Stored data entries
* * * * * * * * *
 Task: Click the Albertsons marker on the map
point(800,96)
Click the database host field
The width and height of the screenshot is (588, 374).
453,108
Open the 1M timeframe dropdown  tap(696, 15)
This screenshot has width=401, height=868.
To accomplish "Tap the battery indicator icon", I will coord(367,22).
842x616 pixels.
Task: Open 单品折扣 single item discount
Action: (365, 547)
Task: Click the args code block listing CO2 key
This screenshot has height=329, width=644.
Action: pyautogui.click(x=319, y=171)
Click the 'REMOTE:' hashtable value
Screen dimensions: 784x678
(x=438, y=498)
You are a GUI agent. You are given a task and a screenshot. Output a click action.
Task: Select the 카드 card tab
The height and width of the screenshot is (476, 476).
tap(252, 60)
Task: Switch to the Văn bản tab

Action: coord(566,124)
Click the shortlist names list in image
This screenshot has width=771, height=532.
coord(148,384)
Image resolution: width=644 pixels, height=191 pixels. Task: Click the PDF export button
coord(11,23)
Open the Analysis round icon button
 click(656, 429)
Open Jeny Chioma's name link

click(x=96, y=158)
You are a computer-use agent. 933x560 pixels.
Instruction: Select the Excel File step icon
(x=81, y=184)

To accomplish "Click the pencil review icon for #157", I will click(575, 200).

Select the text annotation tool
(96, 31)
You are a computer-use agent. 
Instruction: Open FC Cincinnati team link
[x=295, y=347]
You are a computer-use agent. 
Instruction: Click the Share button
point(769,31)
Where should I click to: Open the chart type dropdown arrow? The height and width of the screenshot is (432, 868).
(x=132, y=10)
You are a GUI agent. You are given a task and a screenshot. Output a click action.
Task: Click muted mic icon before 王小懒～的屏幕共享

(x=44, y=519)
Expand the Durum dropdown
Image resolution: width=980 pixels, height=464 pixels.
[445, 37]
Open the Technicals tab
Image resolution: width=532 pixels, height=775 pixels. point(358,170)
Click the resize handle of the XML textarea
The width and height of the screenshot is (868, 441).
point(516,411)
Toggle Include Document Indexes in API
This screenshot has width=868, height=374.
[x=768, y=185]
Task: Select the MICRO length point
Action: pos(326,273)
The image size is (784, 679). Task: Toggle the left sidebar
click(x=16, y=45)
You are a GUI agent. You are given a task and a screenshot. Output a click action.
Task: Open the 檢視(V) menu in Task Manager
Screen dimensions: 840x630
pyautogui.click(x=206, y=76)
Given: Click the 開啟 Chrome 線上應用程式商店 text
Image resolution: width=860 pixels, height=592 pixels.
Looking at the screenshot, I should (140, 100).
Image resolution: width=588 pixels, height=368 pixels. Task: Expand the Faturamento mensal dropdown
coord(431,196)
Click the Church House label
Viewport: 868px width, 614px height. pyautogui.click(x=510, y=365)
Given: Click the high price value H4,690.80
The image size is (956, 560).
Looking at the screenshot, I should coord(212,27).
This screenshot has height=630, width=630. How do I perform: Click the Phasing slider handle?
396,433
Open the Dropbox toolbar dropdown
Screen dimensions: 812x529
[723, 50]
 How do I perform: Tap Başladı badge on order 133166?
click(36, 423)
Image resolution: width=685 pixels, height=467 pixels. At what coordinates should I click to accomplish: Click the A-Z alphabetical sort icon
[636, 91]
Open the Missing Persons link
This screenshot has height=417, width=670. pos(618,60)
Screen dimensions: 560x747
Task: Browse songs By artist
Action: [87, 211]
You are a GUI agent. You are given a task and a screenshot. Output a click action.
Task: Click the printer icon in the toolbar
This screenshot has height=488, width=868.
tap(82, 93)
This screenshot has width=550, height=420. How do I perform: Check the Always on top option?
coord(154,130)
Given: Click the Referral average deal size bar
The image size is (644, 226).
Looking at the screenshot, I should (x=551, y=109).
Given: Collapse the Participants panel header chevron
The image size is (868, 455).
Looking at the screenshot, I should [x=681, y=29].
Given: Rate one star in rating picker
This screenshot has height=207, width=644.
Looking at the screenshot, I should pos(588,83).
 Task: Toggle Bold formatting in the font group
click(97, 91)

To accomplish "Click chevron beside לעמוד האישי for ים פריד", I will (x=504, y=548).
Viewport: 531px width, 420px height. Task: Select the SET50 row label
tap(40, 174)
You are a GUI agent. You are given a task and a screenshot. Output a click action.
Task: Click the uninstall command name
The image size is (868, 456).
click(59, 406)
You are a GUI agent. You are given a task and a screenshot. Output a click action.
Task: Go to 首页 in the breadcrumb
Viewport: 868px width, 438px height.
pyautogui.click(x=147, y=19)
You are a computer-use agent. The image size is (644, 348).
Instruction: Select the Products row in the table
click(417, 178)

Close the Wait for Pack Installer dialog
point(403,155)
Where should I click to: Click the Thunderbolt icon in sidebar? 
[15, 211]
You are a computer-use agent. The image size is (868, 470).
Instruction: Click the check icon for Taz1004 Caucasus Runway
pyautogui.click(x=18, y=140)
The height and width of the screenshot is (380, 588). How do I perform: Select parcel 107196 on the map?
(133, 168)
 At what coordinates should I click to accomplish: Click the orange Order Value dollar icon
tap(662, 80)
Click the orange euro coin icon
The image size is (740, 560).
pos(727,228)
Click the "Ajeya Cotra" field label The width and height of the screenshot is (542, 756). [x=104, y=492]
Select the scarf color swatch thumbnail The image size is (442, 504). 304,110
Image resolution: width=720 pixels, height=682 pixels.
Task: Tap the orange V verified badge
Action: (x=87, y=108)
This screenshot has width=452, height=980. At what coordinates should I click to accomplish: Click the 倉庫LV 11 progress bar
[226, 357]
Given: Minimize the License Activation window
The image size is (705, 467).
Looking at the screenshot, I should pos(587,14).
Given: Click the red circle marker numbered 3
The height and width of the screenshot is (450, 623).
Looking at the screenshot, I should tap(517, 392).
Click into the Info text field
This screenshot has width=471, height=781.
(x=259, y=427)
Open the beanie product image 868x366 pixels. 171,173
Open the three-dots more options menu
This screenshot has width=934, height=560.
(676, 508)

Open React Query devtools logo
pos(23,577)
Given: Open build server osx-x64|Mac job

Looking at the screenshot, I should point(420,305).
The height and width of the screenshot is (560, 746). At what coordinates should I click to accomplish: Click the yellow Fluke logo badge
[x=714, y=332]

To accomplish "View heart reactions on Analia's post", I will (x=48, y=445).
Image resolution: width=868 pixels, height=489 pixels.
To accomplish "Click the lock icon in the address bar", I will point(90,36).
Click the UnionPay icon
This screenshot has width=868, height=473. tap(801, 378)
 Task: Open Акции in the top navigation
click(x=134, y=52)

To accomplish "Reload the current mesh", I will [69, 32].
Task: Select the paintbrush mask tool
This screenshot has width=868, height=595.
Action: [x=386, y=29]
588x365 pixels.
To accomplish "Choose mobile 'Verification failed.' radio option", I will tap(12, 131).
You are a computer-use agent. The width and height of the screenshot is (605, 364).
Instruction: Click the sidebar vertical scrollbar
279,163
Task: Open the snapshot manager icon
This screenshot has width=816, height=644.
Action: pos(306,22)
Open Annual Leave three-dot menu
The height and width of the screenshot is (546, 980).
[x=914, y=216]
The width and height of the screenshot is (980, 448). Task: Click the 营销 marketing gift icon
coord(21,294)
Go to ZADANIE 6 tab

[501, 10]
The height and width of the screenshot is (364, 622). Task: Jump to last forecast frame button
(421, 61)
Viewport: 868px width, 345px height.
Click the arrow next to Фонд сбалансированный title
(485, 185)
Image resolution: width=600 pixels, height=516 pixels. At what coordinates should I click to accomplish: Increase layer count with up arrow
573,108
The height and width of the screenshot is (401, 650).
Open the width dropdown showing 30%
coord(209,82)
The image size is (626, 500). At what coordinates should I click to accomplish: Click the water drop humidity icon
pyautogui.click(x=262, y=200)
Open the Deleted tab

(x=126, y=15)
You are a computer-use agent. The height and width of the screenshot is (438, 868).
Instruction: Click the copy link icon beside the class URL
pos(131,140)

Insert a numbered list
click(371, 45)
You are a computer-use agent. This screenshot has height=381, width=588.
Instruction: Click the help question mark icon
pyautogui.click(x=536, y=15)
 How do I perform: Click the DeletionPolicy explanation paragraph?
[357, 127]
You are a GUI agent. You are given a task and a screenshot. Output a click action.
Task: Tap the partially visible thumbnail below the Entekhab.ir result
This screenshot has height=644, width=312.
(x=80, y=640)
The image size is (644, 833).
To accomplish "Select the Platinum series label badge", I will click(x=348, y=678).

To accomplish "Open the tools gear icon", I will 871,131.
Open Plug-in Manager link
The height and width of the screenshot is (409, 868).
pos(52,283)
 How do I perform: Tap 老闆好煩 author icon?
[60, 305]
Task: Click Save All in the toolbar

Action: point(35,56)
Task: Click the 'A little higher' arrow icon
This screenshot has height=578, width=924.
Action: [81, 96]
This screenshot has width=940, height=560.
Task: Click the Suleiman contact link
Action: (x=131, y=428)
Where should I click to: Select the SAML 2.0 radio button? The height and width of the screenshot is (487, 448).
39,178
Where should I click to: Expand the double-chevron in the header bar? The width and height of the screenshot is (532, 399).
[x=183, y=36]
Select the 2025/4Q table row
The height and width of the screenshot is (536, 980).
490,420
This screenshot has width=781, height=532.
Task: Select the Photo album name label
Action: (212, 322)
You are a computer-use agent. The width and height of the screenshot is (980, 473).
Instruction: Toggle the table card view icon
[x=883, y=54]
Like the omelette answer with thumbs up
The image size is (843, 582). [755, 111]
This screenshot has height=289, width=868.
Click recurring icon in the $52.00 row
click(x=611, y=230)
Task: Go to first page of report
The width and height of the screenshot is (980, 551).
* * * * * * * * *
In the entries above, find the line holding "Instruction: Click the check" and the line holding "756). [x=104, y=492]", then retype exactly those two lines and every line between them, and nothing else.

Output below>
Instruction: Click the check icon for Taz1004 Caucasus Runway
pyautogui.click(x=18, y=140)
The height and width of the screenshot is (380, 588). How do I perform: Select parcel 107196 on the map?
(133, 168)
 At what coordinates should I click to accomplish: Click the orange Order Value dollar icon
tap(662, 80)
Click the orange euro coin icon
The image size is (740, 560).
pos(727,228)
Click the "Ajeya Cotra" field label The width and height of the screenshot is (542, 756). [x=104, y=492]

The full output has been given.